Meet TuneIn Engineering
We value being a top-notch engineering organization, and have the same high standards with our code and people. We make time for quality, we are agile and pragmatic, we keep it simple, we are data driven, and we love getting better. Check out our principals here: https://github.com/tunein/engineering/blob/master/Principles.md
We regularly invest time in your future and support growth, and we show this in a number of ways—clear job responsibilities and expectations for your career path, freedom to move teams, Mission Teams to contribute more broadly, and our quarterly Discovery Days, whereby you spend time in the form of building innovative features, products, or approaches to problems ("hackathon" like); addressing nagging issues or problems that take time away from adding value to TuneIn; or simply learning a new technology.
About this position
Tunein is building a Site Reliability Engineering (SRE) team to ensure we delight users 24x7, maintain 99.9% availability, and drive our mean time to resolve issues (MTTR) to zero. We’re looking for bright, motivated, accountable, empathetic, and mature folks who are passionate about availability, observability, mitigating risks and failure modes, and the overall performance of our platform.
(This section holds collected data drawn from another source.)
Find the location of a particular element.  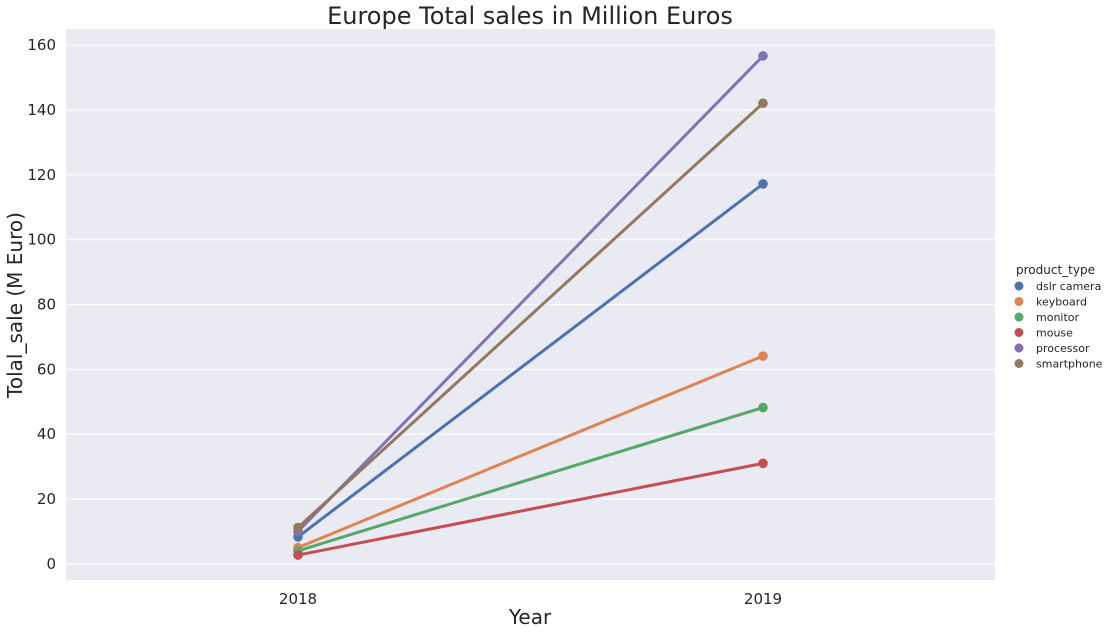

legend-title: product_type is located at coordinates (1056, 270).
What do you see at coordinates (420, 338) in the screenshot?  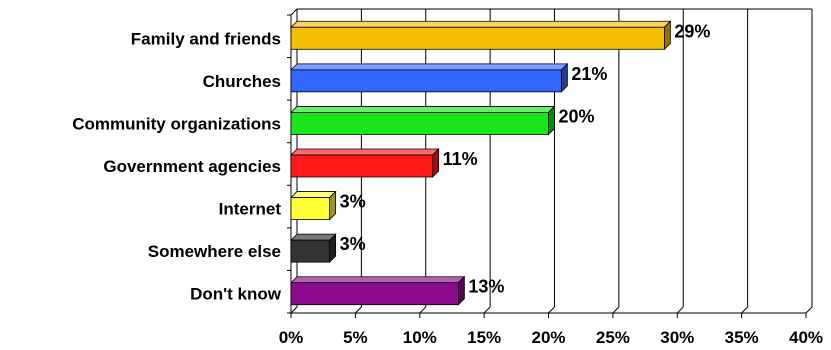 I see `x-tick-label: 10%` at bounding box center [420, 338].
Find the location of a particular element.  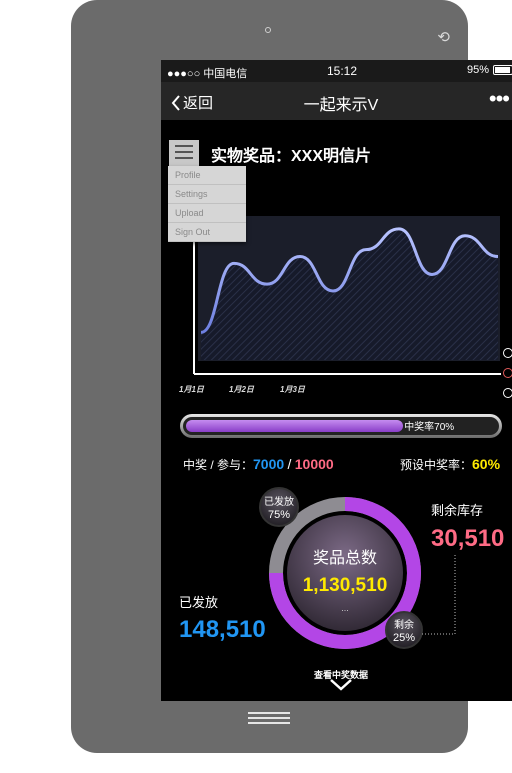

progress-fill is located at coordinates (294, 426).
On a given day, your job might be selecting, configuring, or building the right tools to detect risks or failures and automatically alert & escalate where appropriate. You might be building or configuring monitors, alerts, & escalation procedures. You might be working with engineering teams to design for failure and build in appropriate fault tolerance and observability techniques (e.g., logging). You might be developing ways to test for failure, capacity, & performance using our version of the simian army.
As a Site Reliability Engineer, you:
Maintain services once they are live by measuring and monitoring availability, latency and overall system health.
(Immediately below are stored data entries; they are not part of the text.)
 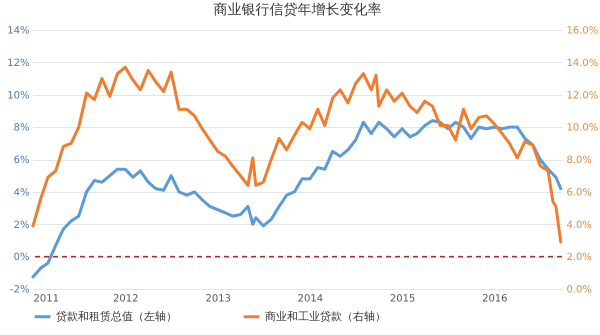 What do you see at coordinates (20, 290) in the screenshot?
I see `y-tick-label: -2%` at bounding box center [20, 290].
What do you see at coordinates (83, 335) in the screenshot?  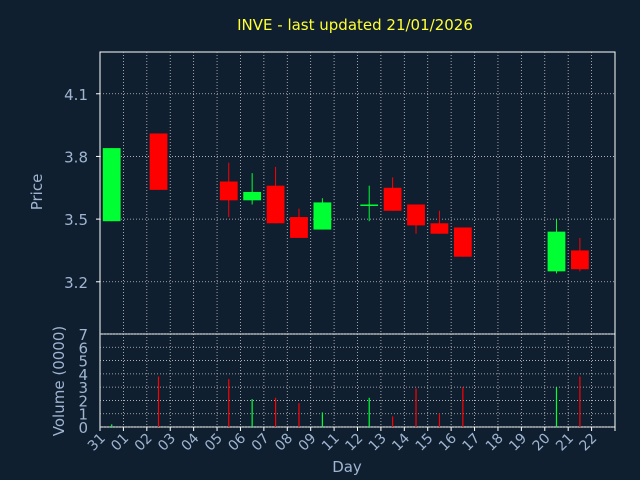 I see `volume-tick-label: 7` at bounding box center [83, 335].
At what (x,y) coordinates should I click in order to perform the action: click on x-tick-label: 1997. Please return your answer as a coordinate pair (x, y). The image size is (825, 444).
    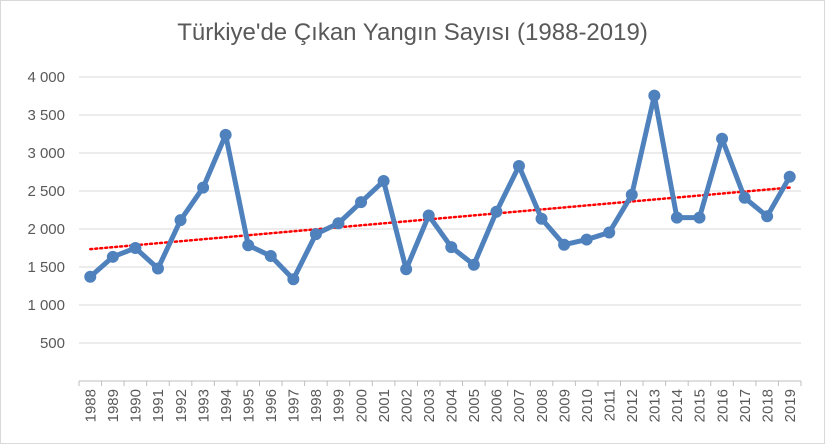
    Looking at the image, I should click on (294, 406).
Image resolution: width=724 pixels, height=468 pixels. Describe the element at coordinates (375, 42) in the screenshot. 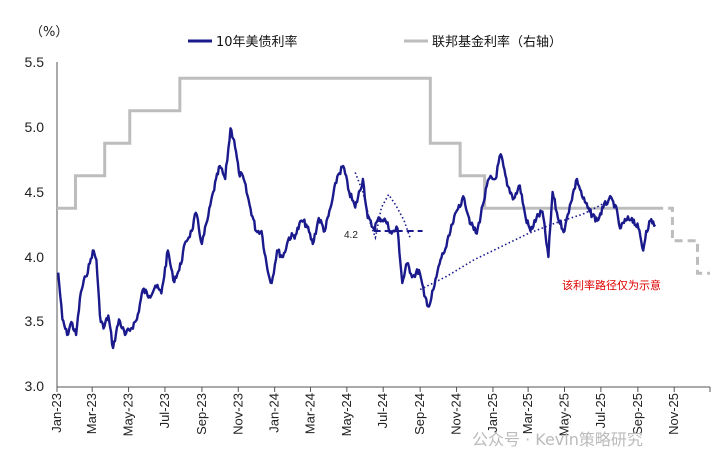

I see `legend: 10年美债利率 联邦基金利率（右轴）` at that location.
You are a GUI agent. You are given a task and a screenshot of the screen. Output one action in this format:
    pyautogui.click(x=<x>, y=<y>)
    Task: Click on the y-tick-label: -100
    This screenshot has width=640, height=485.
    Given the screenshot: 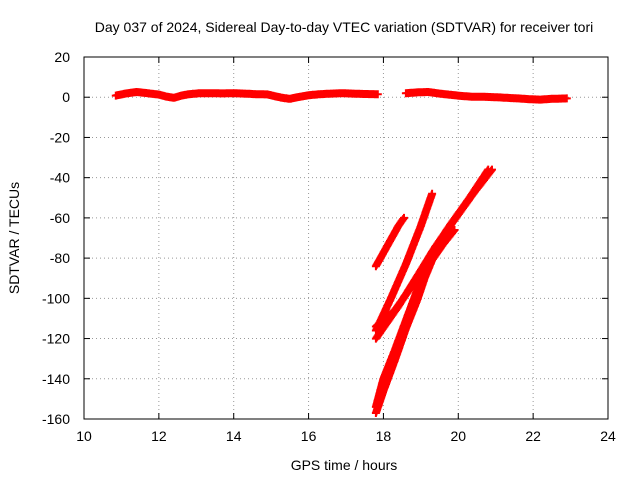 What is the action you would take?
    pyautogui.click(x=56, y=298)
    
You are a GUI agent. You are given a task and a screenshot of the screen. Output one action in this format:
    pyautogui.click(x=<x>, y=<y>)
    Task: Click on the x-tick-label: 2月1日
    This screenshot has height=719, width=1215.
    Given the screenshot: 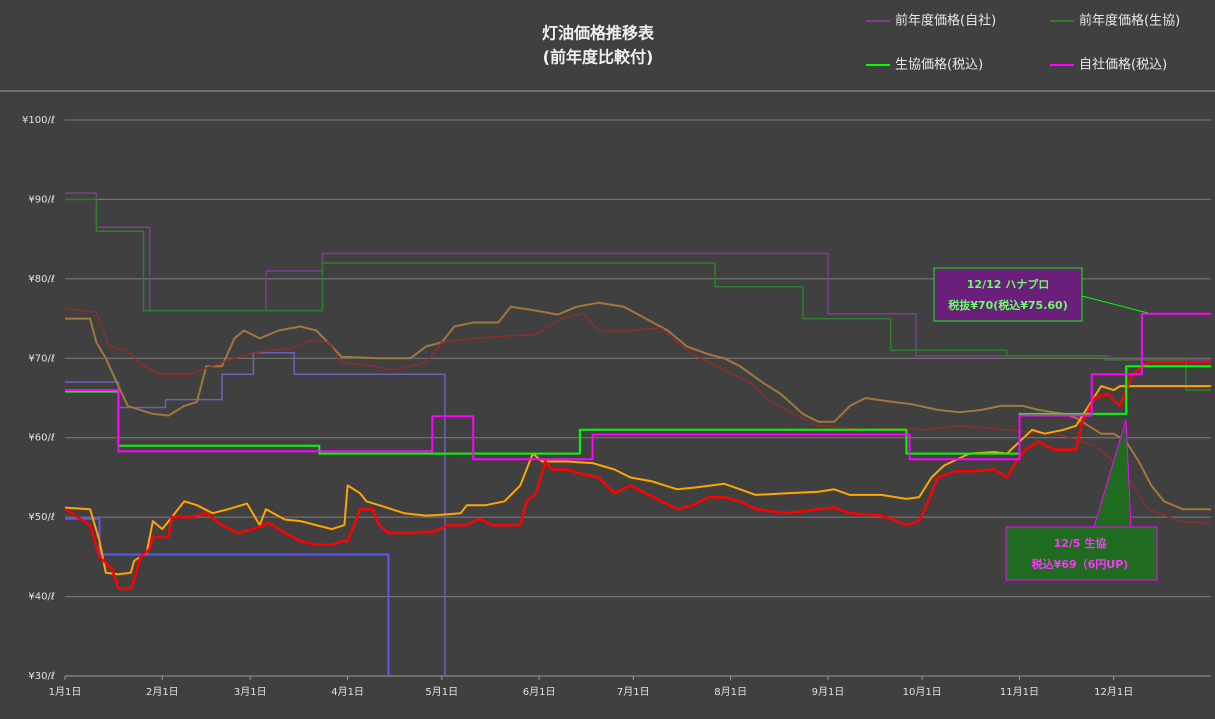 What is the action you would take?
    pyautogui.click(x=162, y=692)
    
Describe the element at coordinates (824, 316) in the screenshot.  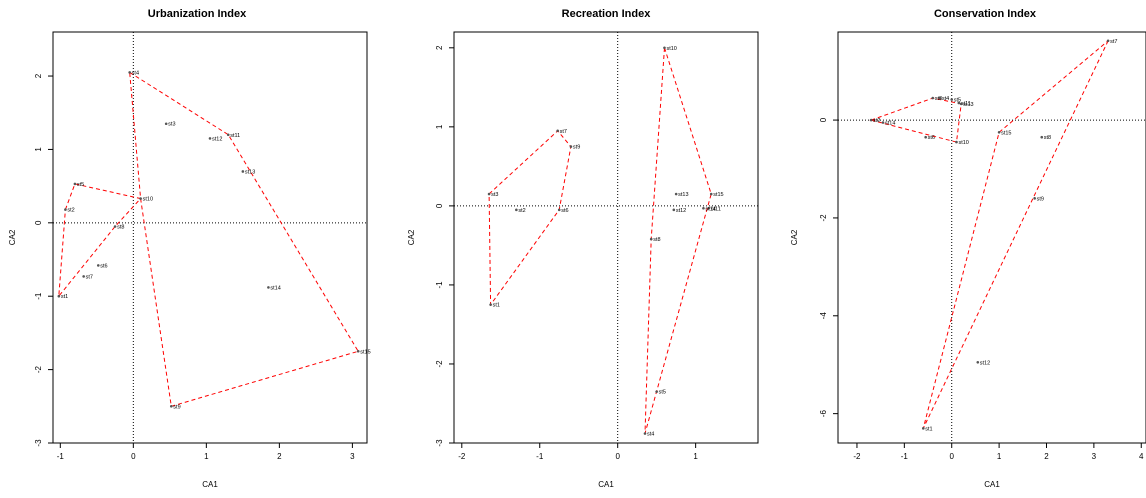
I see `y-tick-label: -4` at that location.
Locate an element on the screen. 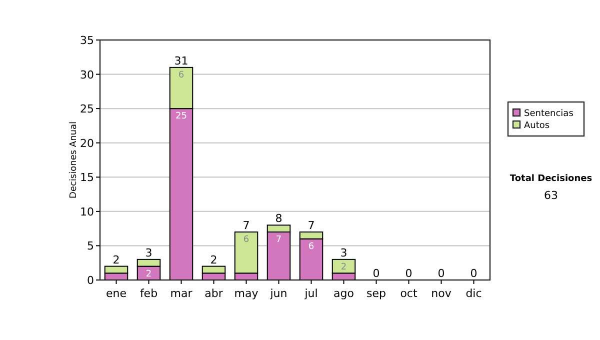 This screenshot has height=340, width=600. y-tick-label: 0 is located at coordinates (90, 280).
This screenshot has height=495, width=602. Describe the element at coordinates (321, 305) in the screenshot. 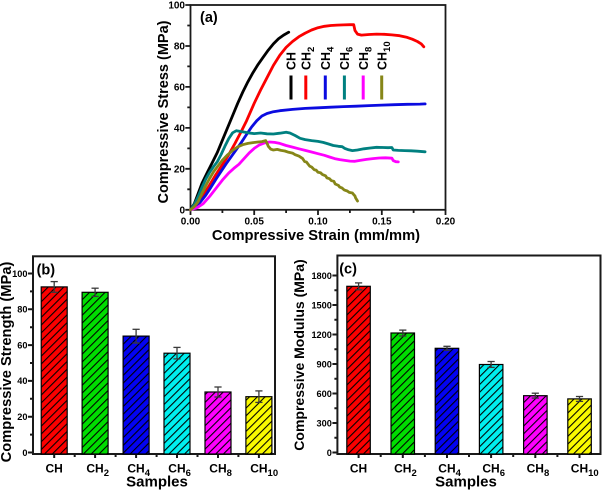

I see `svg-text: 1500` at that location.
Scale systems sustainably through automation, and evolve systems by pushing for changes that improve reliability.
Practice sustainable incident response and postmortems.
Participate in building advanced tooling for monitoring, administration, and operations.
Troubleshoot issues across the entire stack - hardware, software, application and network.
Work with InfraOps, DevOps, and Engineering teams to ensure the stability and reliability of platform
Work with monitoring tools and triage network, server and database issues
Help setup, evolve, maintain, and administer tools and automation for key components.
Identify issues affecting service uptime and performance
Participate in an on call rotation and be available for escalations.
Monitor system uptime and availability, ensuring functional and performance SLAs
Establish end-to-end monitoring and alerting on all critical aspects to ensure SLAs and get proactive notifications of possible issues for all systems
Creation of playbooks to run when responding to alerts or incidents
Develop automation to streamline standard operating procedures and prevent problem recurrence.
What you bring to the table (qualifications)
You have demonstrated creativity and results in identifying, scoping, and building tools to solve our availability, MTTR, and performance goals at scale. You have a strong understanding of operations monitoring pipelines and web architecture scalability challenges.
Systematic problem-solving approach
Strong, empathetic communication skills
Incredibly pronounced sense of ownership, accountability, and initiative
Experience with techniques and tools to detect and escalate failures. (today we use Datadog, SumoLogic, PagerDuty, Nodeping, and a few more things)
Depth in distributed systems and scalability patterns for web apps and services
Experience with techniques to reduce risks, failures, and downtime, e.g., clustering & failover.
Hands on experience with infrastructure technologies at scale, across cloud (AWS) and data centers. Today we use Linux, Windows, various key/value and SQL data stores, VMWare, Docker, AWS Lambda.
Practical knowledge of shell scripting and scripting languages.
Experience with principles of software development and design, and experience with common programming languages
BS degree in a technical field or equivalent experience Bonus Points
Experience with basic statistical analysis of streaming data sets
Experience with anomaly detection techniques and algorithms
Experience with Application Monitoring (APM) tools/vendors
Experience with Chaos Monkey-type software, load testing techniques, and other ways to break things on purpose
TuneIn is headquartered in San Francisco, in the heart of the SOMA district, across from AT&T Park. We also have a vibrant, growing office in Venice, CA with a full recording studio, where artists and personalities publish new content to the community every week. We’re well-funded by the most prestigious names in venture capital, including Sequoia Capital, General Catalyst Partners, Google Ventures, and Institutional Venture Partners.